Excerpt provided |
Monday, April 11, 2011

Harris vs Fraser in London

Sam Harris leads off with three reasons that people argue he is wrong about the (essentially utilitarian) nature of moral talk:

  1. At least some religions are true

  2. At least some religions are useful

  3. Atheism is unpleasant and corrupting

Harris rejects these contentions and goes on to present essentially the same opening statement as he did in his recent debate against W.L. Craig, making the case that the science of ethics is essentially a systematic study of how to maximize mental health, just as the science of medicine is essentially a systematic study of how to maximize physical health, and neither should be considered unscientific on account of the fact that both fields strive to maximize human well-being in an attempt to fulfill widely shared values.

Giles Fraser leads off with a bizarre and highly metaphysical critique of utilitarianism, bringing out the nasty old utility-monster from some dark corner of his mind. For some reason, Fraser considers this retort so effective that he doesn't really expound upon any other critique.

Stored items
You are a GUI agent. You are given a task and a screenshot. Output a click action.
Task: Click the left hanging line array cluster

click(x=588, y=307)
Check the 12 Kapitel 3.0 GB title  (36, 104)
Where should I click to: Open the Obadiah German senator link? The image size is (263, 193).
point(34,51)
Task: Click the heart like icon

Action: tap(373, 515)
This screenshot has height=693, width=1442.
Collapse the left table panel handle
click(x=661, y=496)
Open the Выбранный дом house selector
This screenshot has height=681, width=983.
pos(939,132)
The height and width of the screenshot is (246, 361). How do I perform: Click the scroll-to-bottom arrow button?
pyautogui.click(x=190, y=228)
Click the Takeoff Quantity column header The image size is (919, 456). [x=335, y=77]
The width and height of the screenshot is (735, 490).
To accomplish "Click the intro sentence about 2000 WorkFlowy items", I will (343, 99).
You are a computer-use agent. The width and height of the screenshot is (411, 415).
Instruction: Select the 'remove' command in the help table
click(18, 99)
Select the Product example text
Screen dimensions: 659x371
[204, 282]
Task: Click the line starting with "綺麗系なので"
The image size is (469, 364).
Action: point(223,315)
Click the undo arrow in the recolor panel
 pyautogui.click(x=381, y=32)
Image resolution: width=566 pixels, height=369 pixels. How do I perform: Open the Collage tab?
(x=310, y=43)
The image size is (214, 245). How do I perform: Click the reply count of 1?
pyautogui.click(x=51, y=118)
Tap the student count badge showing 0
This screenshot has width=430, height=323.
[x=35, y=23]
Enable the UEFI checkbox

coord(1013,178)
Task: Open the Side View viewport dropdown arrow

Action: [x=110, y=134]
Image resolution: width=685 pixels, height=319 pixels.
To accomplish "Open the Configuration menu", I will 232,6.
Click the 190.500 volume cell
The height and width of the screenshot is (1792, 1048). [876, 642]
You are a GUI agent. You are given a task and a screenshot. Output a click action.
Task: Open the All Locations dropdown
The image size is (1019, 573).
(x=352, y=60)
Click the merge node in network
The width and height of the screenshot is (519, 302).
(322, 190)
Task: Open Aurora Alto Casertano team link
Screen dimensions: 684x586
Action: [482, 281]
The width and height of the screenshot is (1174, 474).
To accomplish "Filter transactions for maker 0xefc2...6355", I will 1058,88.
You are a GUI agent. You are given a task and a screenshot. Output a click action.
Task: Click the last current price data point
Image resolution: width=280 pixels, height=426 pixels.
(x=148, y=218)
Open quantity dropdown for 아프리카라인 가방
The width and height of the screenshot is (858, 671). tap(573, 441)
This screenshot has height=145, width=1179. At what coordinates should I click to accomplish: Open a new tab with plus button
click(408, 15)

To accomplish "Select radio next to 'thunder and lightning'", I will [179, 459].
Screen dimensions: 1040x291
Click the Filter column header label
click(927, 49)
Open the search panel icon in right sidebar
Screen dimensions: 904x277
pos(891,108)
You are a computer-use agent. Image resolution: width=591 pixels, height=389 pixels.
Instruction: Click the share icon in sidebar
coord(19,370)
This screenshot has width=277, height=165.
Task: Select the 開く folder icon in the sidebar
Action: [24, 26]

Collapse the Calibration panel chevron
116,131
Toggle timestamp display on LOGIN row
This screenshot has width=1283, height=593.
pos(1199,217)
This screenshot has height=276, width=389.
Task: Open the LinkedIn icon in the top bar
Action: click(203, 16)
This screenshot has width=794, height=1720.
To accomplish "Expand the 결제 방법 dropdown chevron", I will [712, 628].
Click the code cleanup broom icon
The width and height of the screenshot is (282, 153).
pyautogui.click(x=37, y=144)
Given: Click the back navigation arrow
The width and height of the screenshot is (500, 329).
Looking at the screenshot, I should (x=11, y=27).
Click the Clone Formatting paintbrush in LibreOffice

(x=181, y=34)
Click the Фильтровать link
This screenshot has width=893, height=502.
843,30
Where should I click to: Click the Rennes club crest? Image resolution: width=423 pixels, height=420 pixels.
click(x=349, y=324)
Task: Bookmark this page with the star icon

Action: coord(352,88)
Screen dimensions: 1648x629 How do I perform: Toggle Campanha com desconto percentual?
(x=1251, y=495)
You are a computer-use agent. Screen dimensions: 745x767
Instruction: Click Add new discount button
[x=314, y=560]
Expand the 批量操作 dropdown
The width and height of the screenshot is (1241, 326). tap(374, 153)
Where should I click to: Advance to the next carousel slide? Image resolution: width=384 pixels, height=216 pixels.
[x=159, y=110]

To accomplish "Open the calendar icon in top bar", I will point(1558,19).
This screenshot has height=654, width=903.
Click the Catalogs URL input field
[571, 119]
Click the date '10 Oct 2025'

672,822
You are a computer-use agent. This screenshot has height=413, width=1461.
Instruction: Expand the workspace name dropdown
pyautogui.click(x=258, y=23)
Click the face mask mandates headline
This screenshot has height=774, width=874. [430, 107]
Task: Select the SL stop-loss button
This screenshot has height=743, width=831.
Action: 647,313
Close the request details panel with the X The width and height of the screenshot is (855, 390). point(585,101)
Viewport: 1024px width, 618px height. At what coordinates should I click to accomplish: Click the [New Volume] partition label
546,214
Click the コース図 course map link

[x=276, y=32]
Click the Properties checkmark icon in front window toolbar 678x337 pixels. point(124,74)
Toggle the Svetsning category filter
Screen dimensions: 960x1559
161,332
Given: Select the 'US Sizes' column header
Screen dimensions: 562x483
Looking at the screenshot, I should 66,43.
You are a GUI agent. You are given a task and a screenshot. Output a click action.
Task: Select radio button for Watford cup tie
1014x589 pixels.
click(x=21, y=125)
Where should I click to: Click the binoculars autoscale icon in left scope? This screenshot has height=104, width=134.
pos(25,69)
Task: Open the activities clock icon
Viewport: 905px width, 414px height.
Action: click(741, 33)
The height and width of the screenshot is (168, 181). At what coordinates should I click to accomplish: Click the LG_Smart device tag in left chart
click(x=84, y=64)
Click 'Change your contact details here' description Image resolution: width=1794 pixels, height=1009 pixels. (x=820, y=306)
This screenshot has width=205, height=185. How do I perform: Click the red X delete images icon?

Tasks for this exercise |
A. Duplicate word for word the part of the debate post that opens with the words containing "Sam Harris leads" and closes with "widely shared values.".
B. Decide whether each statement agrees with the debate post, answering yes or no and quoting the words that settle it: (i) Harris begins by giving three reasons people argue he is wrong; (ii) Harris's opening statement differs from the one in his debate against W.L. Craig; (iii) Fraser develops several critiques besides the utility-monster.
The stored items are separate material, apart from the debate post.

Task-by-task results |
A.
Sam Harris leads off with three reasons that people argue he is wrong about the (essentially utilitarian) nature of moral talk:

  1. At least some religions are true

  2. At least some religions are useful

  3. Atheism is unpleasant and corrupting

Harris rejects these contentions and goes on to present essentially the same opening statement as he did in his recent debate against W.L. Craig, making the case that the science of ethics is essentially a systematic study of how to maximize mental health, just as the science of medicine is essentially a systematic study of how to maximize physical health, and neither should be considered unscientific on account of the fact that both fields strive to maximize human well-being in an attempt to fulfill widely shared values.

B.
(i) Yes: "Sam Harris leads off with three reasons that people argue he is wrong"
(ii) No: "goes on to present essentially the same opening statement as he did in his recent debate against W.L. Craig"
(iii) No: "he doesn't really expound upon any other critique"